Alignment of PXA1 and its homologs. Alignment of PXA1 with the PMP70 (GenBank accession no. XP_010507, 45% identical to Arabidopsis PXA1), ALDR (NP_005155, 42% identical), ALDP (XP_010174, 42% identical), and P70R (NP_064731, 36% identical) proteins from human (Hs); the Pxa2p (NP_012733, 30% identical) and Pxa1p (NP_015178, 24% identical) proteins from yeast (Sc); and the F20D21.17 (AAD25615, 21% identical) protein from Arabidopsis (At). The PXA1 protein is divided into halves to show its homology with the hemitransporters; PXA1 N is the N terminus of the protein from amino acids 1 to 679; PXA C is the C terminus of the protein from amino acids 680 to 1,338. Sequences were aligned with the MegAlign program (DNASTAR, Inc., Madison, WI) using the ClustalW method.
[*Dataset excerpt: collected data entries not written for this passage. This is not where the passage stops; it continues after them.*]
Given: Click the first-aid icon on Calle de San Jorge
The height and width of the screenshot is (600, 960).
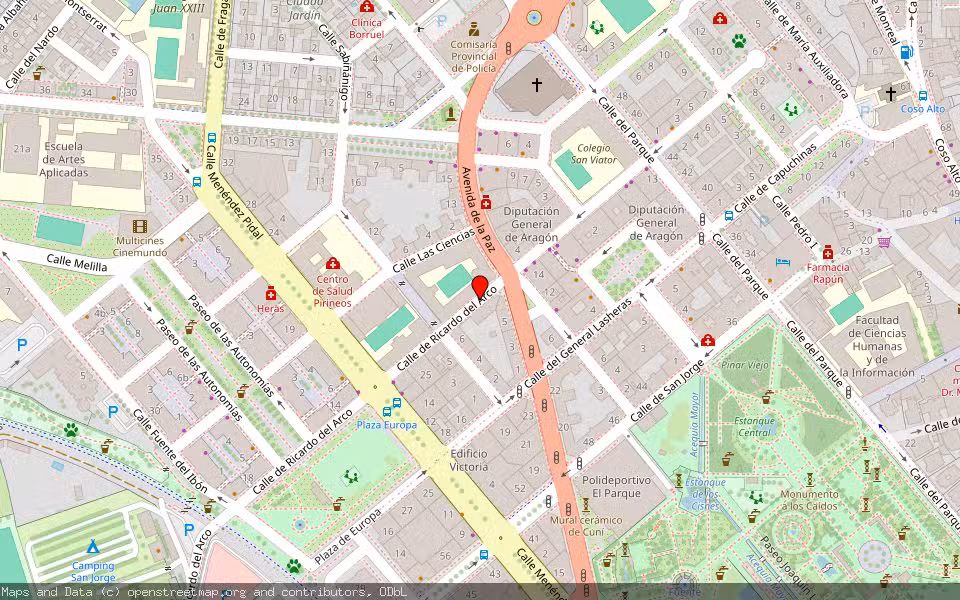Looking at the screenshot, I should tap(707, 342).
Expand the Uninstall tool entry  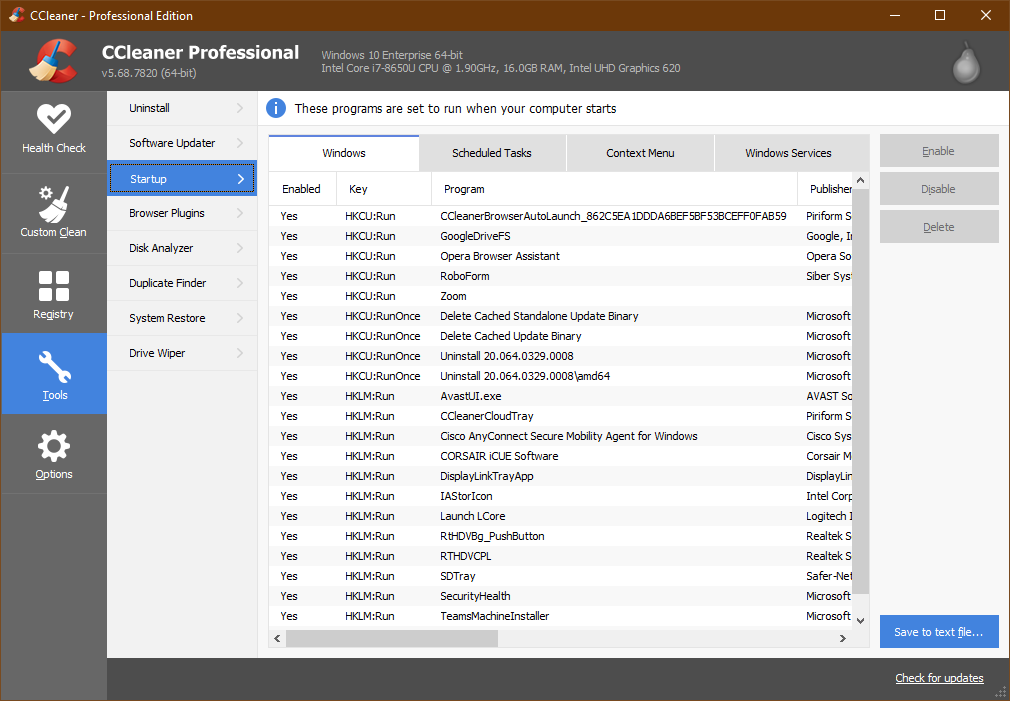coord(181,107)
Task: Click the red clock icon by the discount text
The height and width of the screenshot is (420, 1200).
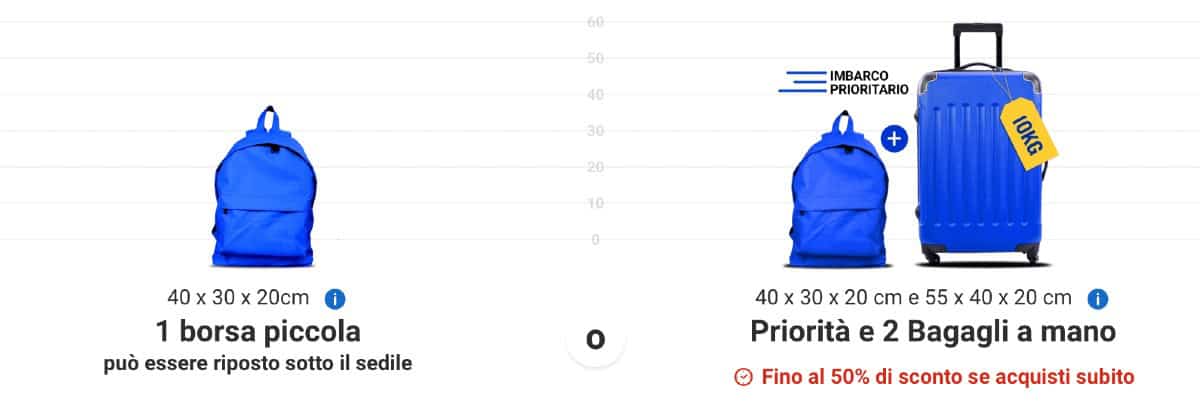Action: [x=743, y=377]
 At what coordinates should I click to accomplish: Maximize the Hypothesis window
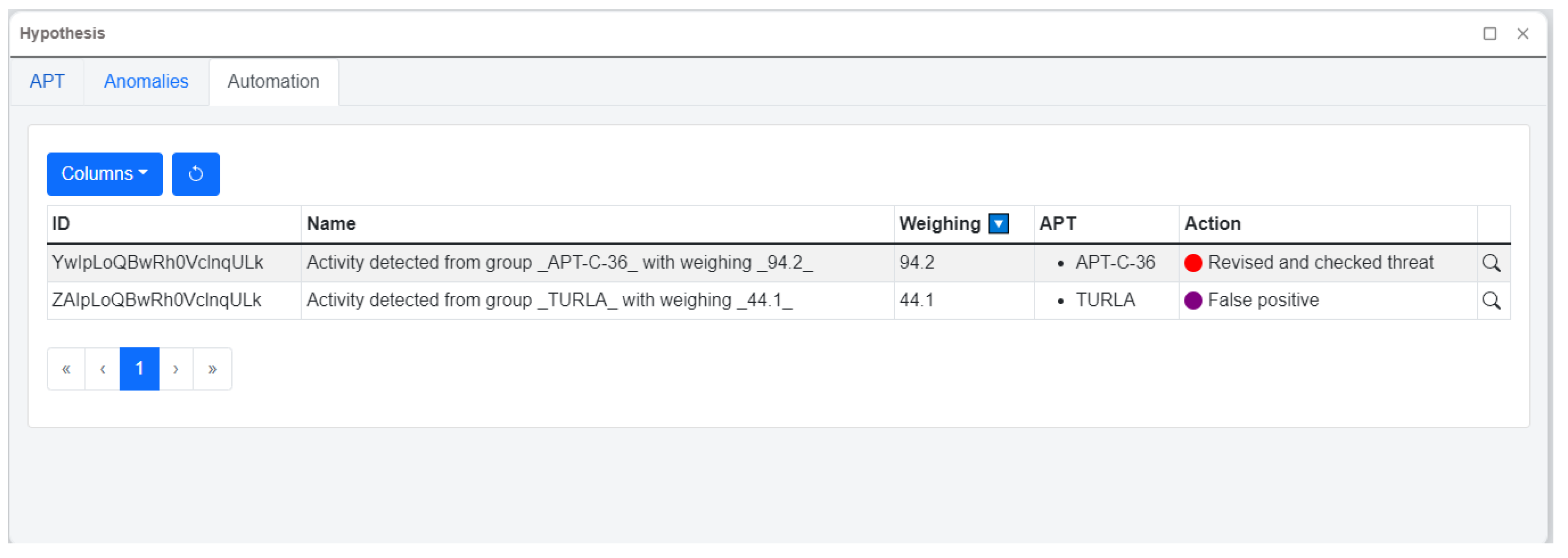coord(1489,33)
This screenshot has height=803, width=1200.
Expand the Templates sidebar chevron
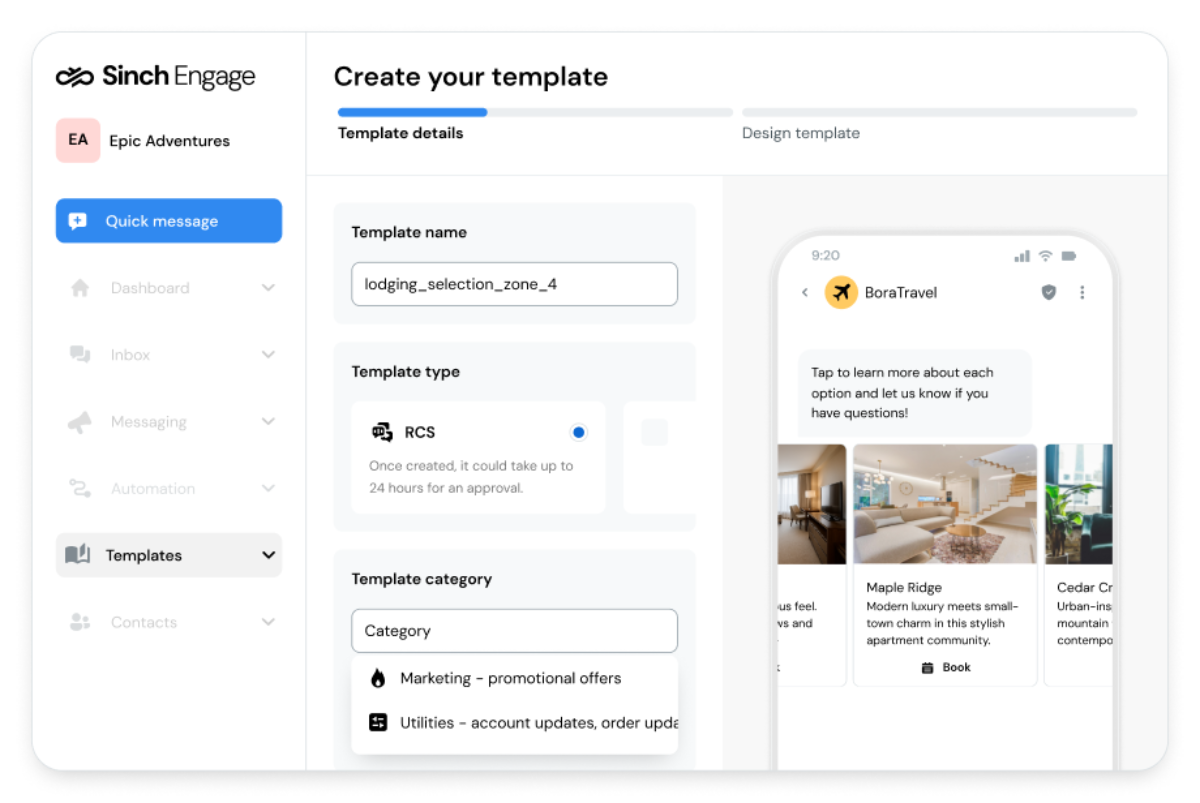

Amino acid residues identical in at least three of the sequences are boxed in black and similar amino acids are boxed in gray. Hyphens indicate gaps introduced to maximize alignment. The arrow above the alignment marks the position of the pxa1 splicing defect and conserved domains are indicated above the sequence. The 12 TM domains were predicted using homology to the human (Shani and Valle, 1998; Dubois-Dalcq et al., 1999) and yeast proteins (Shani and Valle, 1996; Swartzman et al., 1996) and by TM prediction programs TMAP (Perrson and Argos, 1994, 1996), SMART; (Schultz et al., 1998, 2000), and TMpred (Hofmann and Stoffel, 1993). TM domains are indicated by rectangles above the sequence; regions of high certainty are indicated by black boxes; regions of lower certainty are indicated by hatched boxes. An asterisk marks an Arg residue in ALDP that is a site of recurrent mutations in X-ALD patients (Dubois-Dalcq et al., 1999), which coincides with the first amino acid affected in the pxa1 mutant.